Here's what you need to know about the Flaming Lips' performance on Monday night (July 26) at Rumsey Playfield in New York City's Central Park: When the time came for the show to start, the members of the band not named Wayne Coyne emerged from behind a video screen on which was projected a kinetic technicolor nightmare of a woman laying back and spreading her legs, giving the illusion that the rest of the band was crawling out of her birth canal. It was a nod to the Lips' amazing 2009 album Embryonic, but it also offered up a fine introduction to a night of eye-popping visuals, brain-stretching jams and enough confetti to celebrate a Super Bowl victory.
"This night is f---ing perfect," Coyne announced at the top of the show following his now-customary climb over the audience in a giant inflatable hamster ball. He wasn't necessarily talking about the music but rather about the weather, as the oppressive summer humidity had dissipated long enough to create a warm, breezy summer night. It provided the ideal backdrop for the Lips' set, which was heavy on the amorphous material from Embryonic. On the album, the melodies float several layers below the surface and are constantly teased out by the adroit production abilities of Dave Fridmann. In a live setting, the band let the fuzz do the talking, and allowed most of the tunes to build into swirls of distorted noise and churning beat science.

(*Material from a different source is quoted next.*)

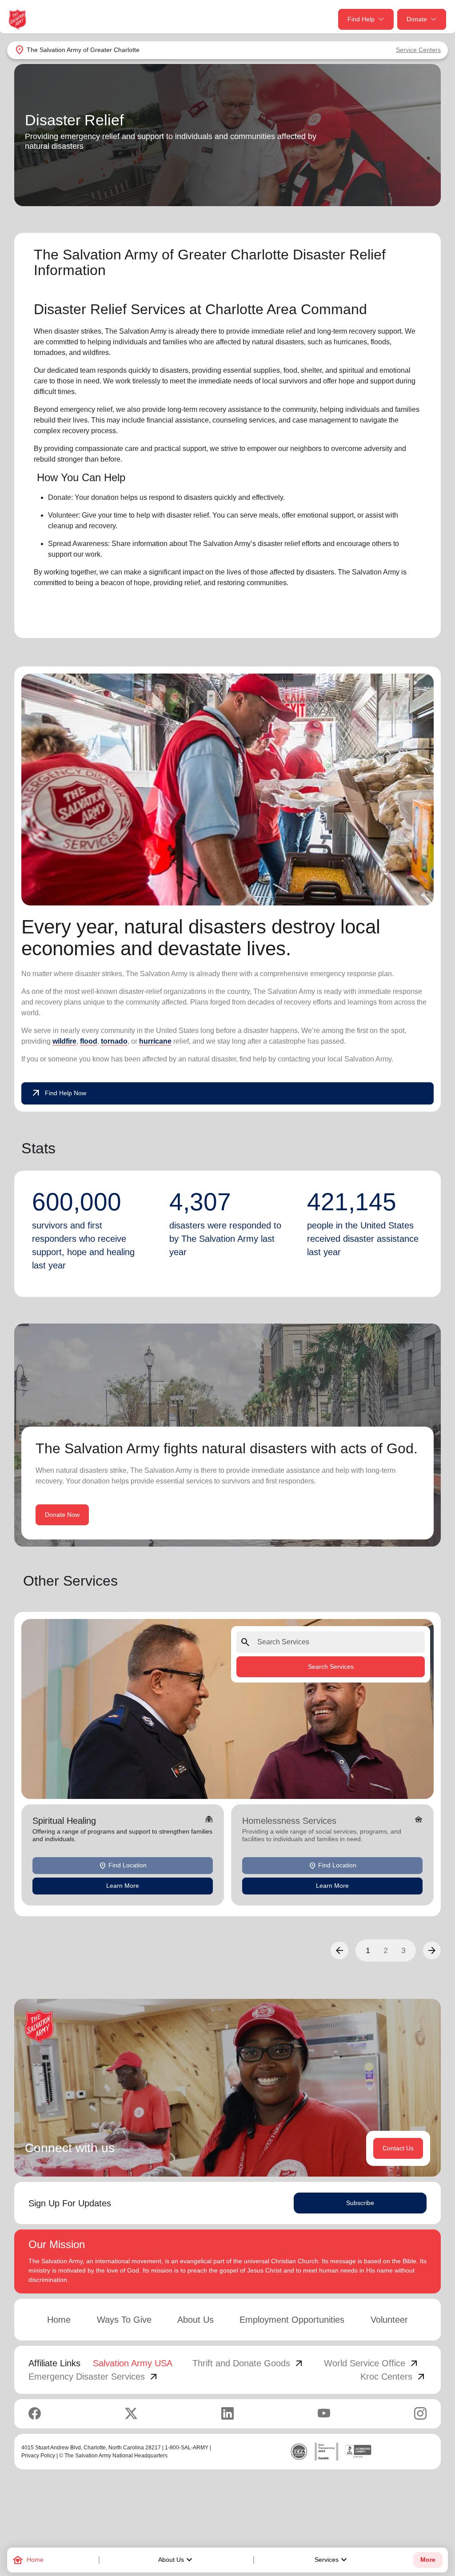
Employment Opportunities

The set opened with two drawn-out versions of Embryonic tunes, and both "Worm Mountain" and "Silver Trembling Hands" have clearly become live favorites for the band, counting on the swirling, buzzing hum of bass and white noise that provides the undercurrent for Coyne's musings. Though he preached a lot about love and optimism during his between-song banter (which is his general worldview), there's a lot of darkness lurking in the songs from Embryonic, which when combined with the orange-robed dancers and psychedelic imagery, gave the evening a dangerous, cult-like feel.
Those still-euphoric moments were broken up by hands-in-the-air singalongs like "She Don't Use Jelly" (which still sounds as weird and thrilling as it did when it was a hit 17 years ago), "Yoshimi Battles the Pink Robots, Pt. 1" and "The Yeah Yeah Yeah Song." Other highlights included the bombastic "See the Leaves," the rolling "The W.A.N.D." and a spirited, spry "Pompeii Am Gotterdammerung."
Though Coyne's sense of rapture and jubilation is infectious, it took roughly half the show before he ended up on the same page with the crowd. Perhaps they didn't know the Embryonic tunes as well, or perhaps they were just distracted by something else entirely. It seems impossible that you could go to a Flaming Lips show and carry on a casual conversation with the person next to you about how messed up you are, as throughout the show Coyne rode on the shoulders of somebody wearing a bear costume, fought an inflatable anthropomorphic catfish, explained to the crowd the various animal noises they needed to make during "I Can Be a Frog" and gave long, weaving monologues about the nature of dreams and how he's still sort of angry about the George W. Bush era.
By the time the band closed with the ever-swelling smash "Do You Realize??" (which was delivered in a bit of a rush because of the looming 10 o'clock curfew), they were just like their audience: Exhausted, elated, covered in confetti and surrounded by stage smoke. A cool breeze seemed to carry the Flaming Lips off the stage and into the darkness of Central Park, perhaps wafting into their home dimension, waiting to strike again whenever anybody needs to be freaked out.